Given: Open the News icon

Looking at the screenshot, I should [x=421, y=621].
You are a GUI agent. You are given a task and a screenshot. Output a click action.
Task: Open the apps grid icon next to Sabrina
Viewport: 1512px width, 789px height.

____

Stated problem:
Extract each of the lines above that contains the word "Open", and copy every such line in full.

Final result:
Given: Open the News icon
Task: Open the apps grid icon next to Sabrina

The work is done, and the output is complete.